EXTRAIT D'ARTICLE:
• • • • • • •

La DWAC, un étrange véhicule financier coté en Bourse depuis avril 2021, est sur le point de fusionner avec Truth Social, le réseau social fondé par l’ex-président après son éviction de Twitter en janvier 2021, explique le Wall Street Journal, dans un article publié mardi 20 mars. Une opération qui doit encore être validée cette semaine par les actionnaires de la Digital World Acquisition Corp, qui "sont tous des 'trumpistes' convaincus", souligne le quotidien économique nord-américain.
Conséquence : Donald Trump, qui détient environ 60 % de Truth Social, pourrait se retrouver plus riche de 3,6 milliards de dollars, "peut-être même dès lundi", note le Wall Street Journal.
DWAC est un Spac
Il peut être difficile d’imaginer que Truth Social qui, depuis sa naissance en 2021, n’a fait que perdre de l’argent et peine à attirer des utilisateurs à part les trumpistes les plus acharnés, puisse se transformer en jackpot pour Donald Trump. Ce tour de passe-passe s’explique par quatre autres lettres : Spac.
La DWAC est en effet un Spac. "Les Special purpose acquisition companies sont des sociétés cotées en Bourse qui sont des coquilles vides à la recherche d’entreprises privés [comme des start-up, NDLR] à acquérir", explique James Bowden, spécialiste de la finance à l’université de Strathclyde (Écosse).
À leur grande époque, au début des années 2020, les Spac ont représenté une porte d’entrée sur les marchés financiers très prisée par les entreprises qui ne voulaient pas se soumettre au long processus d’introduction en Bourse traditionnel. En effet, le Spac, déjà coté en Bourse, disparaît au profit de l’entreprise acquise dès lors que le mariage est consommé.
Dans le cas de Truth Social, l’action DWAC serait effacée de la Bourse de New York et remplacée par DJT (les initiales de Donald J. Tump), le sigle boursier choisi par l'ex-président pour désigner la maison mère de Truth Social, baptisé Trump Media & Technology Group.
Autrement dit, pour savoir quel bénéfice Donald Trump peut tirer de son réseau social, "ce n’est pas la valeur de Truth Social qui compte, mais celle de DWAC", souligne James Bowden. Depuis janvier 2024, l’action de ce Spac est passée de 20 dollars le titre à plus de 45 dollars, permettant à Digital World Acquisition Corp de peser environ 6 milliards de dollars en Bourse, ce qui fournirait à Donald Trump les fameux 3,5 milliards de dollars.
Spéculation à but politique ?
Cette montée en flèche soudaine de l’action de DWAC peut surprendre. D’habitude ces véhicules financiers gagnent en valeur quand leur cible d’acquisition est connue. Ici, le projet de fusion avec Truth Social n’est pas nouveau : il avait été dévoilé dès septembre 2021. Ce mariage boursier a, en outre, été marqué par une série de retards et de revers, y compris une enquête pour délits d’initié.

• • • • • • •

CONSIGNE:
Poursuivez l'article sur la fusion de la DWAC avec Truth Social à partir de sa dernière phrase.

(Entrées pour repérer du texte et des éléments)
• • • • • • •

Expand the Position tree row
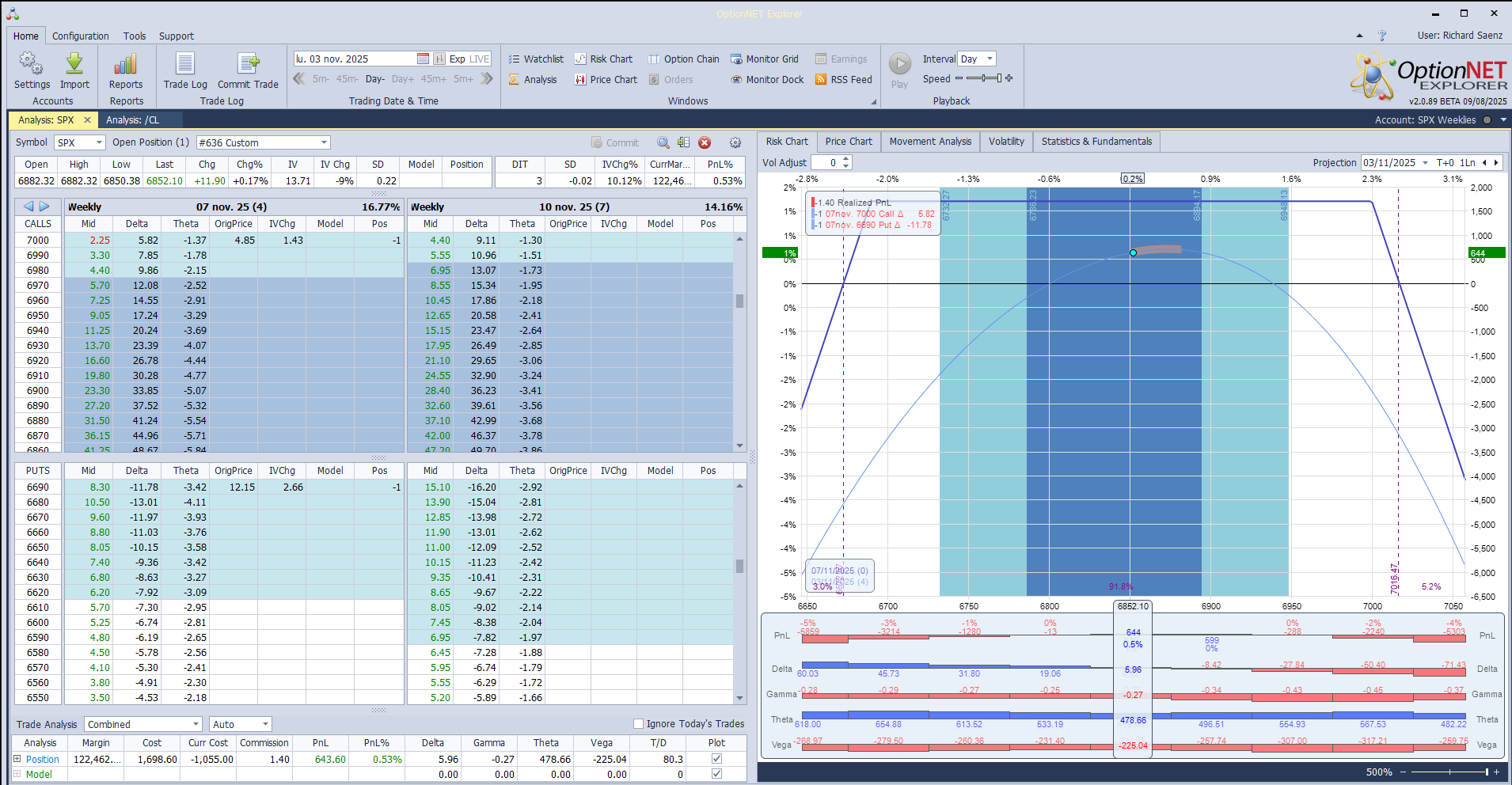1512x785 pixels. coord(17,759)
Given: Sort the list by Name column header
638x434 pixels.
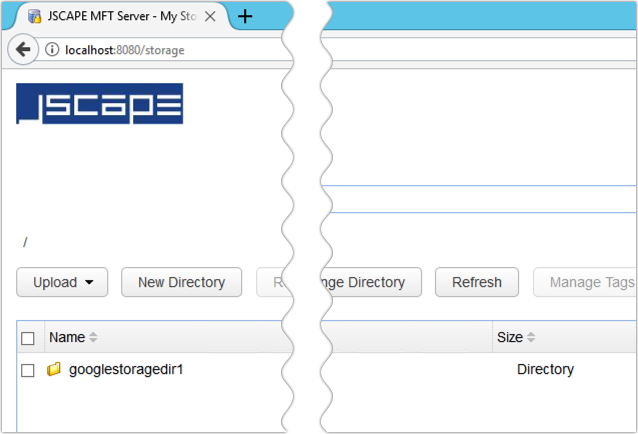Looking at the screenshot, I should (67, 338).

• • • • • • •

CORRIGÉ:
"L’une des raisons possibles de cette envolée boursière est la survenue d’un élément nouveau et positif pour la fusion entre les deux entités à cette période", explique James Bowden. C’est ce qui s’est passé avec le feu vert de la SEC (Security Exchange Commission, le gendarme américain de la Bourse) en février. Des investisseurs qui croient sincèrement dans les perspectives d'un autre réseau social marqué très à droite auraient décidé qu'il était temps de miser sur DWAC.
Un autre scénario a été évoqué par le Wall Street Journal : des hordes de petits porteurs pro-Trump qui investissent dans le Spac afin de gonfler sa valeur pour qu’il rapporte une petite fortune à leur champion le jour du mariage. Ce serait alors une sorte de dot qui n’est pas sans rappeler l’affaire Gamestop de 2021. "À l’époque, des petits porteurs avaient choisi de miser sur cette société, dont la valeur avait grimpé de 19 000 % en un an", rappelle Antoine Andreani, analyste des marchés sénior pour XTB, un courtier boursier.
Mais pour lui, pas la peine d’invoquer une armée de petits porteurs pour expliquer cette hausse vertigineuse. "Il n’y pas de volumes importants de transactions, donc il suffirait de quelques milliardaires en phase avec Donald Trump et son projet de réseau social, qui ont décidé d’investir à ce moment-là pour entraîner cette hausse en quelques jours", précise Antoine Andréani.
De toute façon, autour d’une introduction en Bourse, il y a toujours une période "de lune de miel durant laquelle la spéculation permet à la valeur de l’action de grimper. Mais seules les entreprises les plus solides résistent sur le long terme", note l'analyste.
Six mois à attendre ?
Donald Trump n’a, en théorie, pas besoin du long terme. Il peut vouloir profiter de cette "lune de miel" pour vendre ses actions afin d’obtenir rapidement l’argent dont il a besoin pour solder ses ardoises et financer sa campagne présidentielle contre Joe Biden.
Sauf que… L’accord entre Truth Social et DWAC prévoit que Donald Trump conserve ses actions au moins six mois après la cotation de Truth Social. "C’est une clause classique pour assurer une certaine stabilité autour de l’actionnariat d’une nouvelle société cotée", décrypte James Bowden.
Tout ça pour ça ? Donald Trump va-t-il devoir ronger son frein jusqu’en septembre pour encaisser la mise, soit deux mois seulement avant l’élection présidentielle américaine ? Surtout que d’ici là, "la valeur de l’action Truth Social peut avoir baissé", note Antoine Andréani.
Ce serait en tout cas trop tard pour servir à payer ses amende. Mais, il existe une autre clause dans le contrat de "mariage" dont Donald Trump peut se servir, souligne le Wall Street Journal : il pourrait utiliser ses actions dans Truth Social comme une garantie collatérale pour obtenir un prêt. C’est-à-dire que des financiers lui prêteraient de l’argent et seraient remboursés en actions six mois plus tard, si Donald Trump n’a pas d’autres moyens de payer. Encore faut-il trouver des investisseurs prêts à prendre ce risque.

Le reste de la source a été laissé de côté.